Catho is the largest job offer web site in Latin America, hosting more than 300,000 open positions. The company is very well known in the region and is extremely popular in Brazil specifically. Job seekers visit Catho to find employment opportunities quickly, while employers post positions to locate highly skilled employees. The company’s mission is to assist job seekers and employers to find one another in this human resources exchange that ultimately results in a more productive and effective economy.
On an average day, Catho welcomes 4,000 new users signing in for the service. Six million unique visitors were present on the site in the month of August 2015 alone.
Eber Duarte, Head of IT for Data Infrastructure, Catho
Response time for the Catho application is of prime importance. “Our challenge is to handle a lot of information from job seekers and employers, as we try to make this match between people. We need to be very fast and precise. Therefore, responding in a short time is mandatory,” said Eber Duarte, Head of IT for Data Infrastructure at Catho. The Catho database system is based on MySQL 5.5 and is continuously busy due to website traffic and required replication processes.

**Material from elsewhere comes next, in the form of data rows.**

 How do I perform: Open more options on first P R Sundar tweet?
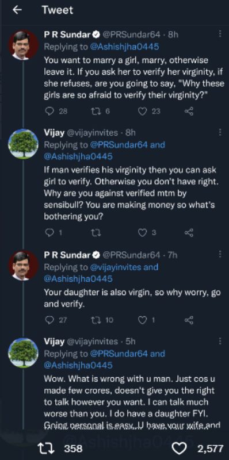pos(220,34)
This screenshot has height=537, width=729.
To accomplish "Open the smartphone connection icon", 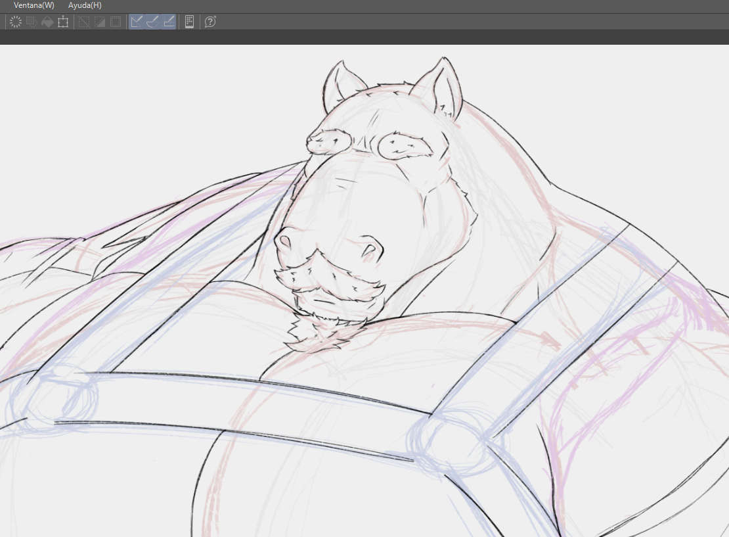I will [x=189, y=22].
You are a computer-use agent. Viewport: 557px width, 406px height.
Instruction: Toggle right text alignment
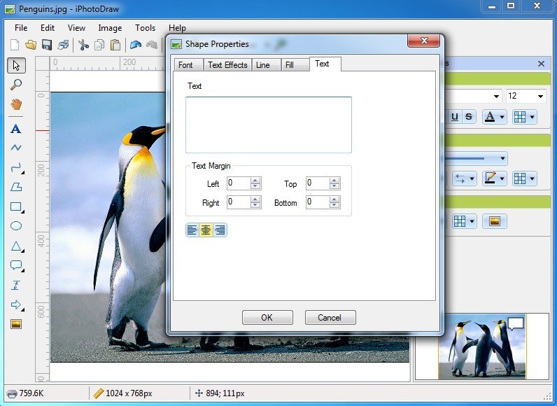pyautogui.click(x=220, y=230)
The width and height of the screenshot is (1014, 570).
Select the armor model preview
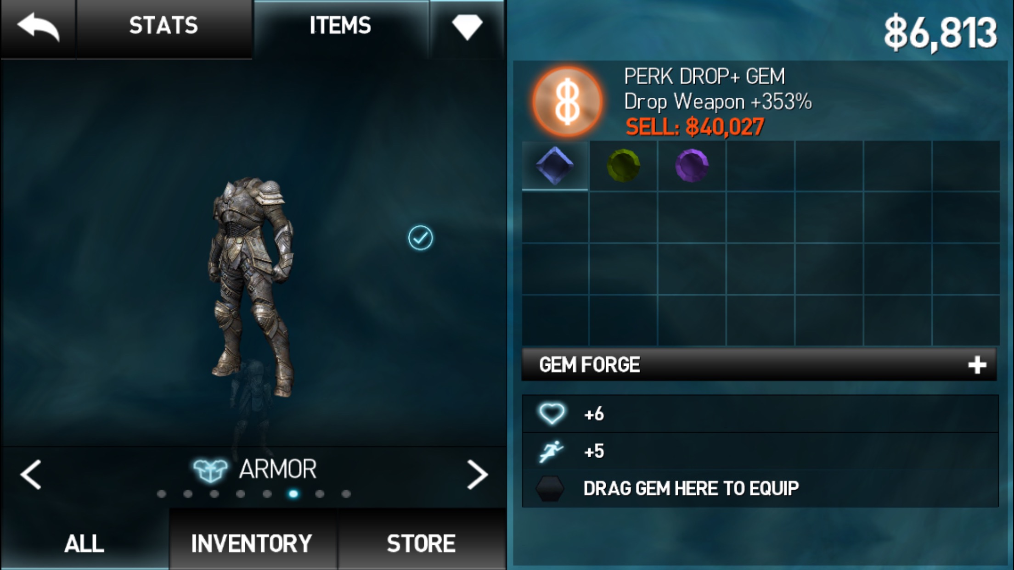(x=252, y=287)
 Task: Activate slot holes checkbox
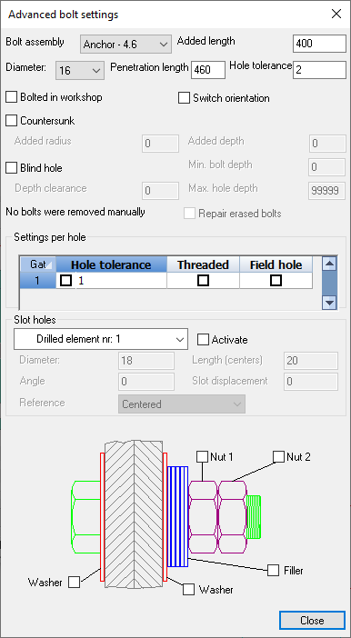[203, 339]
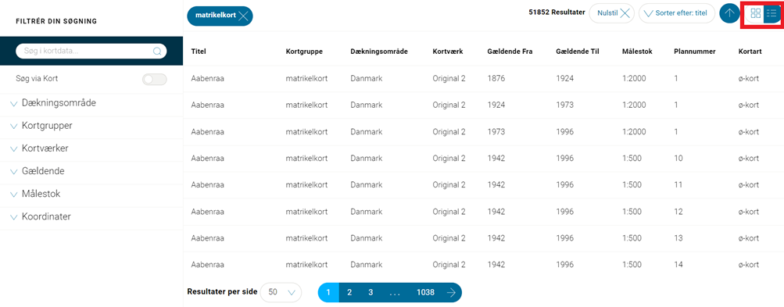
Task: Click the Søg i kortdata search field
Action: coord(91,51)
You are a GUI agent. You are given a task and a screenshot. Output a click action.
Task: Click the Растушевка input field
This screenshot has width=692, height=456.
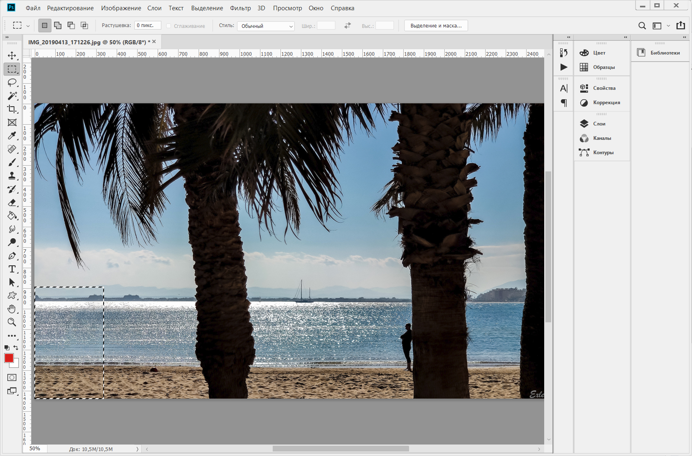tap(147, 25)
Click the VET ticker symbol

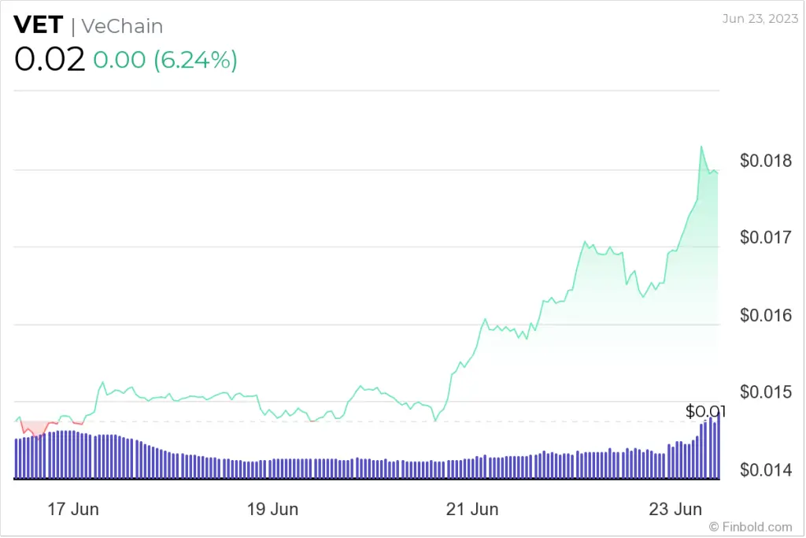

However, the architecture team began to detect some latency in the MySQL replication processes. “This was a very difficult issue to deal with,” Duarte told us. “The replication lag was increasing and there was a much greater workload on the website.” The hard disk drive architecture simply could not keep up with the I/O-intensive workloads. “In this regard, we were splitting the traffic through some slave machines and we started having too many servers to handle this traffic. We were concerned that, at some point, a user might write something on the web site and not see the updates immediately. In addition, we had some performance bottlenecks on the database side. These were more problematic internally, but were also very important to address.”
The administration of the environment was also becoming very difficult because there were so many machines. The team felt that too many servers had been deployed and they were overwhelmed with maintenance tasks. “As we split the traffic among many servers, the read and write operations were happening on different servers,” Duarte explained. “Data was replicating over the wire and this data needed to be re-written in the slave machines, which was, at times, introducing some latency into the process.” The team was concerned that these issues, if left unchecked, would begin to directly affect user experience. Catho wanted to ensure that recruiters could continue to access profiles and CVs quickly, without having to wait for data to refresh.
Eber Duarte, Head of IT for Data Infrastructure, Catho
The Catho database team began to consider alternatives to address these performance issues. “We considered buying more servers to handle the traffic, but this would have adversely affected our business financially,” said Duarte. This solution would have required that Catho increase the number of servers, acquire additional space in the data center, and spend additional dollars on power and cooling.
“I was at a MySQL conference in Santa Clara and saw a benchmark where the guy was comparing regular disks, hard drives, and SSDs, and they were using Fusion ioMemory PCIe cards. The results were very impressive—specifically the amount of traffic and response time that the server could handle. At that time I was really curious about using these cards just to see how they would behave in our environment.”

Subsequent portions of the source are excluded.